Kini hubungan kami hampir mencapai enam tahun. Tentunya perasaan ini sudah sangat begitu dalam padanya. Orang tuaku selalu mengingatkanku agar aku tidak memiliki perasaan yang terlalu dalam padanya dan tidak berharap lebih padanya, karena belum tentu orang tuanya dapat menerimaku seutuhnya yang mana aku bukanlah gadis dari segi agama yang baik dan tidaklah berasal dari pondok pesantren. Tapi, aku tidak bisa mendustai perasaanku sendiri.
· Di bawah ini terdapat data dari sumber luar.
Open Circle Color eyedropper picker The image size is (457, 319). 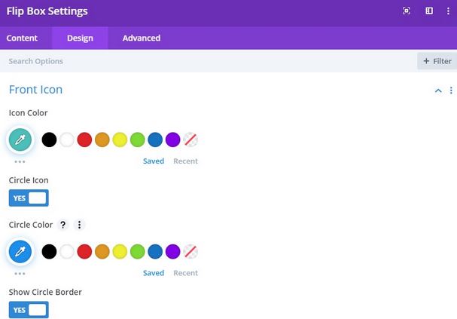coord(20,252)
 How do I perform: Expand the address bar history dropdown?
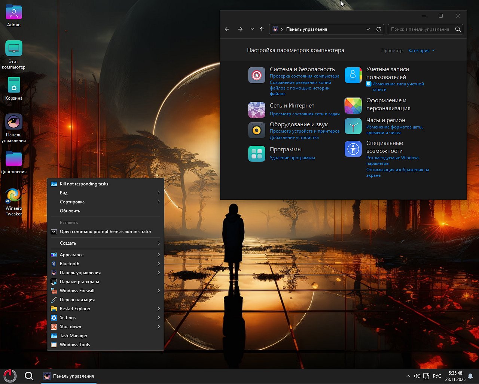click(x=368, y=29)
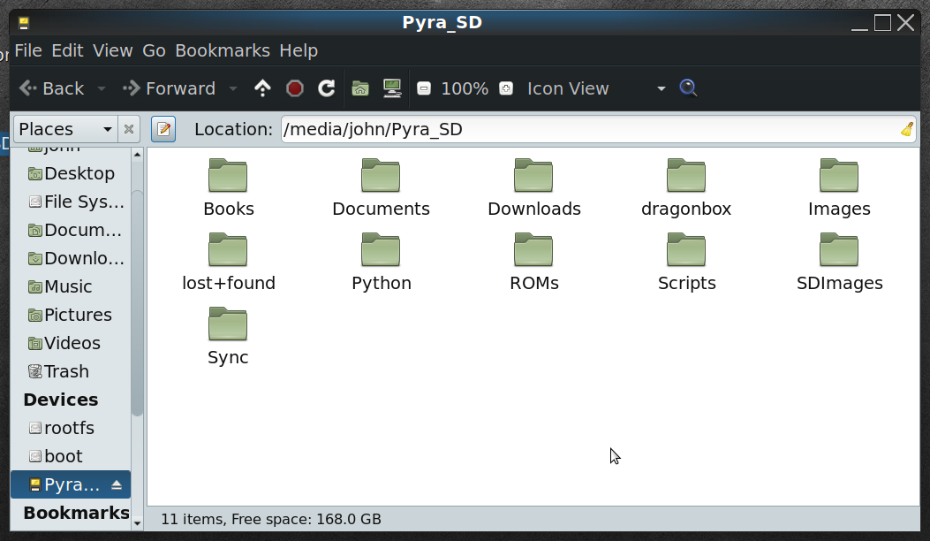Open the Computer icon in toolbar
Viewport: 930px width, 541px height.
[392, 88]
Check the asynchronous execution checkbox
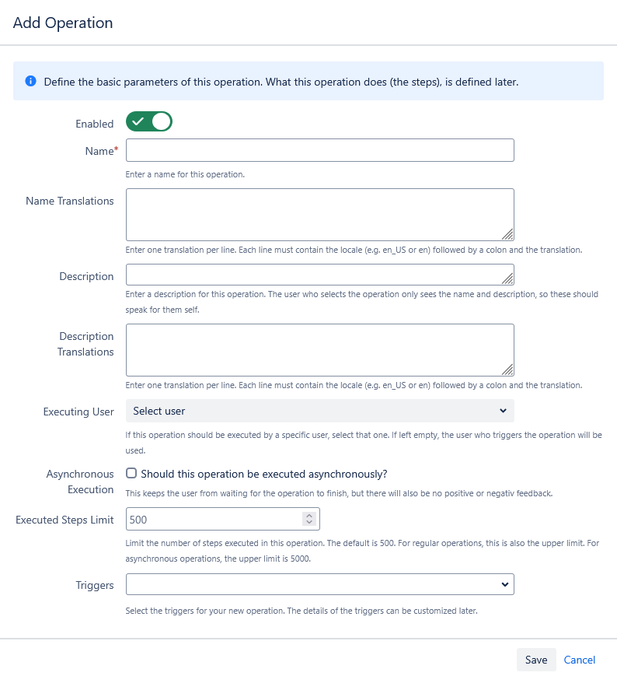 (x=131, y=473)
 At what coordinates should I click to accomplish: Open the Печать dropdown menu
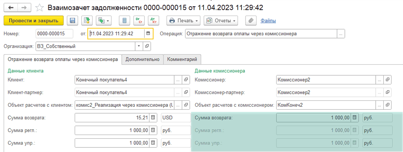coord(184,21)
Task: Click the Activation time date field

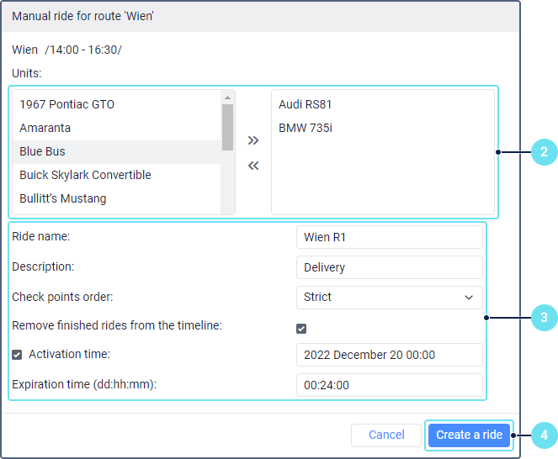Action: pos(390,355)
Apakah kau mengerti apa yang kurasakan saat ini? Ya, aku jatuh dalam lubang yang sangat dalam, sehingga aku tidak tahu lagi apa yang harus aku lakukan? Apakah sebaiknya aku tetap bertahan? Apakah sebaiknya aku segera mundur? Karena daripada apabila terlalu lama aku tidak memilih suatu keputusan, ternyata nantinya kami hanya menunda kepedihan? Tolong aku. Aku tidak tahu apa yang sebaiknya harus aku pilih. Aku sudah sangat mencintainya dan kami memiliki ikatan batin yang sangat sangat kuat. Aku tidak pernah menyangka sebelumnya akan terjebak dalam lubang perasaan yang begitu dalam ini.


Siapapun yang membaca tulisanku ini, aku sangat minta tolong untuk memberikan saran padaku pada kolom komentar. Apa yang sebaiknya harus aku lakukan? Apakah hubungan ini akan terus baik-baik saja hingga nanti kami menikah? Akankah aku terus menutupi tangisanku dan bersikap seolah semua baik-baik saja? Apakah ada yang salah dari pemikiranku? Apakah sebenarnya semua memang baik-baik saja dan hanya hatiku saja yang berlebihan? Tolong bantu aku dalam memilih keputusan apa yang sebaiknya aku lakukan. 


Terima kasih banyak telah menyisakan waktu untuk membaca tulisanku ini.